The trial, scheduled to last five weeks, will be recorded for historical archives. Nearly 70 witnesses are expected to testify.
It is the sixth trial in France of an alleged participant in the massacres, in which around 800,000 people, most of them ethnic Tutsis, were slaughtered over 100 days by Hutu soldiers and extremist militias, according to UN figures.
- 'Waiting for justice' -
"We're waiting for justice to be done at last," Rachel Lindon, a lawyer representing 26 victims, said ahead of the trial.
"The more time passes, the fewer witnesses we have," she added.
Judge Marc Sommerer chalked up the length of the investigation to factors including the "need to carry out investigations abroad" and that France only set up a crimes against humanity unit in 2012.
In 2008, France rejected an asylum request by Munyemana, who worked in a hospital at Villeneuve-sur-Lot in southwest France for a decade.
But it also in 2010 rejected an extradition request from Rwanda after Munyemana's lawyers argued he could not receive a fair trial there.
In 2011, a French court charged the father-of-three on suspicion of taking part in the 1994 genocide.
An ethnic Hutu, he lived in Butare in southern Rwanda at the time.
Munyemana was close to Jean Kambanda, the head of the interim government established after the plane carrying then-president Juvenal Habyarimana was shot down by a missile in 1994.

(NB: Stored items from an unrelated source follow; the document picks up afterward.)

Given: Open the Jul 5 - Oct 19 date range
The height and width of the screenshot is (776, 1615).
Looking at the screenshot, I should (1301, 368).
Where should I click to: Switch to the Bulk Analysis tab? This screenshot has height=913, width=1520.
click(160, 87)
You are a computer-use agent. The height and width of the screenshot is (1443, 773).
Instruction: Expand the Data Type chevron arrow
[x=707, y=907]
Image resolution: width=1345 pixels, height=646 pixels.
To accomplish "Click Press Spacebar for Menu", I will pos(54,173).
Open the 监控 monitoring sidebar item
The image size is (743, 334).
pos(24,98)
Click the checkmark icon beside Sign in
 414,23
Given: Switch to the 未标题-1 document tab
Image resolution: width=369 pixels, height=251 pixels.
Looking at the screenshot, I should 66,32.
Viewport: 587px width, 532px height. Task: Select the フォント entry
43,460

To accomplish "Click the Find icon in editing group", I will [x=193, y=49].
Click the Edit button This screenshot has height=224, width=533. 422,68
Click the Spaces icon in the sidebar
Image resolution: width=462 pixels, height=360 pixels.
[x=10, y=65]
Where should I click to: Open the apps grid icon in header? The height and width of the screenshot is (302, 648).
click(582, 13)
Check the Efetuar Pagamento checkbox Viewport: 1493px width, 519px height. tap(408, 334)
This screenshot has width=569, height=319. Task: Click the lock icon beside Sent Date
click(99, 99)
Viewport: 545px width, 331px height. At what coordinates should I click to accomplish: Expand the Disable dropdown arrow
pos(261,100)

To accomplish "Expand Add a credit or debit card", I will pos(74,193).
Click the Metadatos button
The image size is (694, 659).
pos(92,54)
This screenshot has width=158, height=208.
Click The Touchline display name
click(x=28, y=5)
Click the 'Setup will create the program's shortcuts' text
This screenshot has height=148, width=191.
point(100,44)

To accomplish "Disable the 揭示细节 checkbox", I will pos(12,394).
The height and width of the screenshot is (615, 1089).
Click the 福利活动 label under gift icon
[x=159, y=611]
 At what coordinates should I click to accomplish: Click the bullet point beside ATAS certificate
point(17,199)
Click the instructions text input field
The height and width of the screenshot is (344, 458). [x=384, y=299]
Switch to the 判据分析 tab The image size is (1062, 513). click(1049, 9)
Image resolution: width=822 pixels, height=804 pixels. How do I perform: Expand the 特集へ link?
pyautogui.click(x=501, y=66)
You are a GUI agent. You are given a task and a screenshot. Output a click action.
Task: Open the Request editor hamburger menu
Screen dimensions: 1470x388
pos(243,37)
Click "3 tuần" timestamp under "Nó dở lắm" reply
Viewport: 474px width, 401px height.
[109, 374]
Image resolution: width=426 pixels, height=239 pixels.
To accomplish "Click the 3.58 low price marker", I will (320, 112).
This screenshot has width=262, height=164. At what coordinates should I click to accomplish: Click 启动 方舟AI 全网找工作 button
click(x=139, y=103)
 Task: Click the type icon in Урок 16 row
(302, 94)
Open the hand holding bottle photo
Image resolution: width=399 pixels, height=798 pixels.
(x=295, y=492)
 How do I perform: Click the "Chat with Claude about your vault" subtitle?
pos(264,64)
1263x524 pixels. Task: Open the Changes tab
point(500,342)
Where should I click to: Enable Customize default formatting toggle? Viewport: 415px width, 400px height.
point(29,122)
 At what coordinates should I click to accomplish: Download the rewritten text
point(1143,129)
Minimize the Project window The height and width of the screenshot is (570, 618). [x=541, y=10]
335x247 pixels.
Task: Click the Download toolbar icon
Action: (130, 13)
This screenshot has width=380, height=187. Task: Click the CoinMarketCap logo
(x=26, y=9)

On Tuesday, Munyemana said he hadn't been aware of the radicalisation of his friend who lived in Kigali and he saw occasionally.
"When we met, it was more for family reasons," he said.
"If he radicalised at the end of November 1993, I didn't know it because we didn't see each other again until June 19" the following year, the date which Kambanda went to his home to check up on him, he said.
A lawyer representing a civil society group retorted that Kambanda had called Munyemana one of his supporters.
"Just because Kambanda said it doesn't mean we must believe it," Munyemana said.
With a hoarse voice, he assured the court that he had no antagonism with ethnic Tutsis and recalled his father taking in a Tutsi when he was a child.
He also described a former Tutsi teacher having taken him "under his arm" and helping him succeed in school.
- 'Well-known man' -
Munyemana is accused of helping draft a letter of support for the interim government, which encouraged the massacre of the Tutsis.
He is also accused of helping set up roadblocks to round up people and keeping them in inhumane conditions in local government offices before their execution.
Munyemana argues that the government offices to which he held the key served as a "refuge" for Tutsis who were seeking protection.
One of Munyemana's lawyers, Jean-Yves Dupeux, has argued that the case "rests only" on decades-old witness accounts.
France has been one of the top destinations for fugitives fleeing justice over the Rwandan slaughter.
Rwanda under President Paul Kagame has accused Paris of not being willing to extradite genocide suspects or bring them to justice.
Since 2014, France has tried and convicted six figures including a former spy chief, two ex-mayors and a former hotel chauffeur.